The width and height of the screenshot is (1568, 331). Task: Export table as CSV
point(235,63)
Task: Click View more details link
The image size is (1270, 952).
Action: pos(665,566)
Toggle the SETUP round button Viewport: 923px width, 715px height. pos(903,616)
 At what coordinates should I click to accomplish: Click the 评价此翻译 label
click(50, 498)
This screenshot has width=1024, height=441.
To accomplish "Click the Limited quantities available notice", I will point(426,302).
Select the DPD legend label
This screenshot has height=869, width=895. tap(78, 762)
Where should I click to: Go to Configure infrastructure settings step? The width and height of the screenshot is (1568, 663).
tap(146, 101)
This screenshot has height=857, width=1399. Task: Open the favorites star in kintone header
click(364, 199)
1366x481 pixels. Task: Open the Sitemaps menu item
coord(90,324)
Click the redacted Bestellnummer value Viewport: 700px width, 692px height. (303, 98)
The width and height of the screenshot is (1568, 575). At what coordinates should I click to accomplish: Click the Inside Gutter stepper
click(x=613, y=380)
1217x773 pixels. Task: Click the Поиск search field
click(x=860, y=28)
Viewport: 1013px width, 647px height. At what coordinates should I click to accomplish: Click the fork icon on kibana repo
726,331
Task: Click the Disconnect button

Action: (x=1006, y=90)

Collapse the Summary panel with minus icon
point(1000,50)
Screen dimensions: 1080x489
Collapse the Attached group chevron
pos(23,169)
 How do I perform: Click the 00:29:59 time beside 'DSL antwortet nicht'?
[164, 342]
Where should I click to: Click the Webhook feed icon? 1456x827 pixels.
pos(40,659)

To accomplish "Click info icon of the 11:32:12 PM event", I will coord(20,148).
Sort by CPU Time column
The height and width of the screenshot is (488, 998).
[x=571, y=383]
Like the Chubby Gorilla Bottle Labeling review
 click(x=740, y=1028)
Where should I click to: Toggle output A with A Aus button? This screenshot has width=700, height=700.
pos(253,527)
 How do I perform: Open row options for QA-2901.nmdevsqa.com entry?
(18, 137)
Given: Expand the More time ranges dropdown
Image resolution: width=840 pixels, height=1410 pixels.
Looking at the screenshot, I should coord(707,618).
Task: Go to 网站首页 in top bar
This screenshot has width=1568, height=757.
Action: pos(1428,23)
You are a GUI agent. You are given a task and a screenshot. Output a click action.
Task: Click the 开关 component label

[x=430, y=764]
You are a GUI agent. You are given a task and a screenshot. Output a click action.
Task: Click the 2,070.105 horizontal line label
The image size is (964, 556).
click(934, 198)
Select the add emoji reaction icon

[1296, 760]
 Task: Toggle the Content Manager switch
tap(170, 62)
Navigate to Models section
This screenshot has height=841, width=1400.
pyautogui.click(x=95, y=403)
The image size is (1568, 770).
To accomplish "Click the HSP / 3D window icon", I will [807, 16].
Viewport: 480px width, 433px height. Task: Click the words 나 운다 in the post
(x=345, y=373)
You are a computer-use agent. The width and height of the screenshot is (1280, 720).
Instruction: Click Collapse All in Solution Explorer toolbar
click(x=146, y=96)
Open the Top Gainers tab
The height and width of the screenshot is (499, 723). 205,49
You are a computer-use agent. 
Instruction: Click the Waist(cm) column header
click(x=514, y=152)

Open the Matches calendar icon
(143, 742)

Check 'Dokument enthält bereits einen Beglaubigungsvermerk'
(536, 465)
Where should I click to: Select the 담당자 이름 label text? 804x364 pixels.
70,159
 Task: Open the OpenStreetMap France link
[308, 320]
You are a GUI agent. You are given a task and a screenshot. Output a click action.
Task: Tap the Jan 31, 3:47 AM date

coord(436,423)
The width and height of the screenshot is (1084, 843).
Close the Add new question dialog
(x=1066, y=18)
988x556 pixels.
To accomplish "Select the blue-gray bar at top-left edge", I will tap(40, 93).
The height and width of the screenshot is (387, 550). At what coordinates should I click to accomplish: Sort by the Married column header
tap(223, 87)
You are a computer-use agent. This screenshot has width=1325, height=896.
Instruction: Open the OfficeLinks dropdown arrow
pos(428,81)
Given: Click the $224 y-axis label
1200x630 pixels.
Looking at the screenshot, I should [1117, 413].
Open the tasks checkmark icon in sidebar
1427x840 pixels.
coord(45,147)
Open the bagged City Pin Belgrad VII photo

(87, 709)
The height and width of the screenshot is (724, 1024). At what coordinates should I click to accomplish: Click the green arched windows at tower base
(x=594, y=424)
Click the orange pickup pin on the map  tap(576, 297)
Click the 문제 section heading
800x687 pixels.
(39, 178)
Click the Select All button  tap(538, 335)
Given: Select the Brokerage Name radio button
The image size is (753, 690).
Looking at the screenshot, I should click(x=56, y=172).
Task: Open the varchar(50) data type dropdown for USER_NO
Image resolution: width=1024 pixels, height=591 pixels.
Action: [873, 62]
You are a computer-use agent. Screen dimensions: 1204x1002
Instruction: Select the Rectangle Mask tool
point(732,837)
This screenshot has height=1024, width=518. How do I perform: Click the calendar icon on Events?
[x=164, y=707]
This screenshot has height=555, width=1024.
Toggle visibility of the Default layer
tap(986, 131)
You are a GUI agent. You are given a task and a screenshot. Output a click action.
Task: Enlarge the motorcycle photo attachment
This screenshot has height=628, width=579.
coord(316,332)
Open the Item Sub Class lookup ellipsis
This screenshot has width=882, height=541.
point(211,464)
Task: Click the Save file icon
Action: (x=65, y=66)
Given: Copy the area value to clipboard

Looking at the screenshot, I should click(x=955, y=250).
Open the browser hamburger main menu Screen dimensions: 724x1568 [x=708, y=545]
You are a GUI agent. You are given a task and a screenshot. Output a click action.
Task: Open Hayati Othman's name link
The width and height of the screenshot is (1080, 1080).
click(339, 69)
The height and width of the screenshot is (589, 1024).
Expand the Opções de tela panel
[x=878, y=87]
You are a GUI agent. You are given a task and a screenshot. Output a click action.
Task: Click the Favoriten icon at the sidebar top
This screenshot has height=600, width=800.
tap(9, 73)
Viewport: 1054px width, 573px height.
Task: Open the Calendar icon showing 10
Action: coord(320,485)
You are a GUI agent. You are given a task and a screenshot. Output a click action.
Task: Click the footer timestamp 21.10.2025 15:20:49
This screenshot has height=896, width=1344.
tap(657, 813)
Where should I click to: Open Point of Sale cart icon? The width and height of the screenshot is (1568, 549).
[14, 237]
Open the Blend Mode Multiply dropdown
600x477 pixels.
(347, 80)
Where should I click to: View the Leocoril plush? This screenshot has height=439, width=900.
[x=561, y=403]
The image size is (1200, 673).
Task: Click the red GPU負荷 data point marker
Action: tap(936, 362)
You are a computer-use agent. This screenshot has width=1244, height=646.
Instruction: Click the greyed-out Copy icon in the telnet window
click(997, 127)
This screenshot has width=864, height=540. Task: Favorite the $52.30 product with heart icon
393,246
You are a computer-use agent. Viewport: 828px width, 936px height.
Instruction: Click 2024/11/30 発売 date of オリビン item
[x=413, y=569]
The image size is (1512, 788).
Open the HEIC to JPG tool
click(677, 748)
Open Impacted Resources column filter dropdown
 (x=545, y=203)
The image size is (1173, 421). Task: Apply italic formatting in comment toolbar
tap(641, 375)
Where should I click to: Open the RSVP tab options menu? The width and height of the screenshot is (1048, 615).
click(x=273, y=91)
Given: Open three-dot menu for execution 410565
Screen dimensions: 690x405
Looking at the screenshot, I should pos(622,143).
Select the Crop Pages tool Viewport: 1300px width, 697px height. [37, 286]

§ EXERCISE OBJECTIVE: Output all records exactly, with nothing added or dropped.

§ REPLY TO THE EXERCISE:
The width and height of the screenshot is (1568, 331). Task: Export table as CSV
point(235,63)
Task: Click View more details link
The image size is (1270, 952).
Action: pos(665,566)
Toggle the SETUP round button Viewport: 923px width, 715px height. pos(903,616)
 At what coordinates should I click to accomplish: Click the 评价此翻译 label
click(50, 498)
This screenshot has width=1024, height=441.
To accomplish "Click the Limited quantities available notice", I will point(426,302).
Select the DPD legend label
This screenshot has height=869, width=895. tap(78, 762)
Where should I click to: Go to Configure infrastructure settings step? The width and height of the screenshot is (1568, 663).
tap(146, 101)
This screenshot has height=857, width=1399. Task: Open the favorites star in kintone header
click(364, 199)
1366x481 pixels. Task: Open the Sitemaps menu item
coord(90,324)
Click the redacted Bestellnummer value Viewport: 700px width, 692px height. (303, 98)
The width and height of the screenshot is (1568, 575). At what coordinates should I click to accomplish: Click the Inside Gutter stepper
click(x=613, y=380)
1217x773 pixels. Task: Click the Поиск search field
click(x=860, y=28)
Viewport: 1013px width, 647px height. At what coordinates should I click to accomplish: Click the fork icon on kibana repo
726,331
Task: Click the Disconnect button

Action: (x=1006, y=90)

Collapse the Summary panel with minus icon
point(1000,50)
Screen dimensions: 1080x489
Collapse the Attached group chevron
pos(23,169)
 How do I perform: Click the 00:29:59 time beside 'DSL antwortet nicht'?
[164, 342]
Where should I click to: Click the Webhook feed icon? 1456x827 pixels.
pos(40,659)

To accomplish "Click info icon of the 11:32:12 PM event", I will coord(20,148).
Sort by CPU Time column
The height and width of the screenshot is (488, 998).
[x=571, y=383]
Like the Chubby Gorilla Bottle Labeling review
 click(x=740, y=1028)
Where should I click to: Toggle output A with A Aus button? This screenshot has width=700, height=700.
pos(253,527)
 How do I perform: Open row options for QA-2901.nmdevsqa.com entry?
(18, 137)
Given: Expand the More time ranges dropdown
Image resolution: width=840 pixels, height=1410 pixels.
Looking at the screenshot, I should coord(707,618).
Task: Go to 网站首页 in top bar
This screenshot has width=1568, height=757.
Action: pos(1428,23)
You are a GUI agent. You are given a task and a screenshot. Output a click action.
Task: Click the 开关 component label

[x=430, y=764]
You are a GUI agent. You are given a task and a screenshot. Output a click action.
Task: Click the 2,070.105 horizontal line label
The image size is (964, 556).
click(934, 198)
Select the add emoji reaction icon

[1296, 760]
 Task: Toggle the Content Manager switch
tap(170, 62)
Navigate to Models section
This screenshot has height=841, width=1400.
pyautogui.click(x=95, y=403)
The image size is (1568, 770).
To accomplish "Click the HSP / 3D window icon", I will [807, 16].
Viewport: 480px width, 433px height. Task: Click the words 나 운다 in the post
(x=345, y=373)
You are a computer-use agent. The width and height of the screenshot is (1280, 720).
Instruction: Click Collapse All in Solution Explorer toolbar
click(x=146, y=96)
Open the Top Gainers tab
The height and width of the screenshot is (499, 723). 205,49
You are a computer-use agent. 
Instruction: Click the Waist(cm) column header
click(x=514, y=152)

Open the Matches calendar icon
(143, 742)

Check 'Dokument enthält bereits einen Beglaubigungsvermerk'
(536, 465)
Where should I click to: Select the 담당자 이름 label text? 804x364 pixels.
70,159
 Task: Open the OpenStreetMap France link
[308, 320]
You are a GUI agent. You are given a task and a screenshot. Output a click action.
Task: Tap the Jan 31, 3:47 AM date

coord(436,423)
The width and height of the screenshot is (1084, 843).
Close the Add new question dialog
(x=1066, y=18)
988x556 pixels.
To accomplish "Select the blue-gray bar at top-left edge", I will tap(40, 93).
The height and width of the screenshot is (387, 550). At what coordinates should I click to accomplish: Sort by the Married column header
tap(223, 87)
You are a computer-use agent. This screenshot has width=1325, height=896.
Instruction: Open the OfficeLinks dropdown arrow
pos(428,81)
Given: Click the $224 y-axis label
1200x630 pixels.
Looking at the screenshot, I should [1117, 413].
Open the tasks checkmark icon in sidebar
1427x840 pixels.
coord(45,147)
Open the bagged City Pin Belgrad VII photo

(87, 709)
The height and width of the screenshot is (724, 1024). At what coordinates should I click to accomplish: Click the green arched windows at tower base
(x=594, y=424)
Click the orange pickup pin on the map  tap(576, 297)
Click the 문제 section heading
800x687 pixels.
(39, 178)
Click the Select All button  tap(538, 335)
Given: Select the Brokerage Name radio button
The image size is (753, 690).
Looking at the screenshot, I should click(x=56, y=172).
Task: Open the varchar(50) data type dropdown for USER_NO
Image resolution: width=1024 pixels, height=591 pixels.
Action: [873, 62]
You are a computer-use agent. Screen dimensions: 1204x1002
Instruction: Select the Rectangle Mask tool
point(732,837)
This screenshot has height=1024, width=518. How do I perform: Click the calendar icon on Events?
[x=164, y=707]
This screenshot has height=555, width=1024.
Toggle visibility of the Default layer
tap(986, 131)
You are a GUI agent. You are given a task and a screenshot. Output a click action.
Task: Enlarge the motorcycle photo attachment
This screenshot has height=628, width=579.
coord(316,332)
Open the Item Sub Class lookup ellipsis
This screenshot has width=882, height=541.
point(211,464)
Task: Click the Save file icon
Action: (x=65, y=66)
Given: Copy the area value to clipboard

Looking at the screenshot, I should click(x=955, y=250).
Open the browser hamburger main menu Screen dimensions: 724x1568 [x=708, y=545]
You are a GUI agent. You are given a task and a screenshot. Output a click action.
Task: Open Hayati Othman's name link
The width and height of the screenshot is (1080, 1080).
click(339, 69)
The height and width of the screenshot is (589, 1024).
Expand the Opções de tela panel
[x=878, y=87]
You are a GUI agent. You are given a task and a screenshot. Output a click action.
Task: Click the Favoriten icon at the sidebar top
This screenshot has height=600, width=800.
tap(9, 73)
Viewport: 1054px width, 573px height.
Task: Open the Calendar icon showing 10
Action: coord(320,485)
You are a GUI agent. You are given a task and a screenshot. Output a click action.
Task: Click the footer timestamp 21.10.2025 15:20:49
This screenshot has height=896, width=1344.
tap(657, 813)
Where should I click to: Open Point of Sale cart icon? The width and height of the screenshot is (1568, 549).
[14, 237]
Open the Blend Mode Multiply dropdown
600x477 pixels.
(347, 80)
Where should I click to: View the Leocoril plush? This screenshot has height=439, width=900.
[x=561, y=403]
The image size is (1200, 673).
Task: Click the red GPU負荷 data point marker
Action: tap(936, 362)
You are a computer-use agent. This screenshot has width=1244, height=646.
Instruction: Click the greyed-out Copy icon in the telnet window
click(997, 127)
This screenshot has width=864, height=540. Task: Favorite the $52.30 product with heart icon
393,246
You are a computer-use agent. Viewport: 828px width, 936px height.
Instruction: Click 2024/11/30 発売 date of オリビン item
[x=413, y=569]
The image size is (1512, 788).
Open the HEIC to JPG tool
click(677, 748)
Open Impacted Resources column filter dropdown
 (x=545, y=203)
The image size is (1173, 421). Task: Apply italic formatting in comment toolbar
tap(641, 375)
Where should I click to: Open the RSVP tab options menu? The width and height of the screenshot is (1048, 615).
click(x=273, y=91)
Given: Open three-dot menu for execution 410565
Screen dimensions: 690x405
Looking at the screenshot, I should pos(622,143).
Select the Crop Pages tool Viewport: 1300px width, 697px height. [37, 286]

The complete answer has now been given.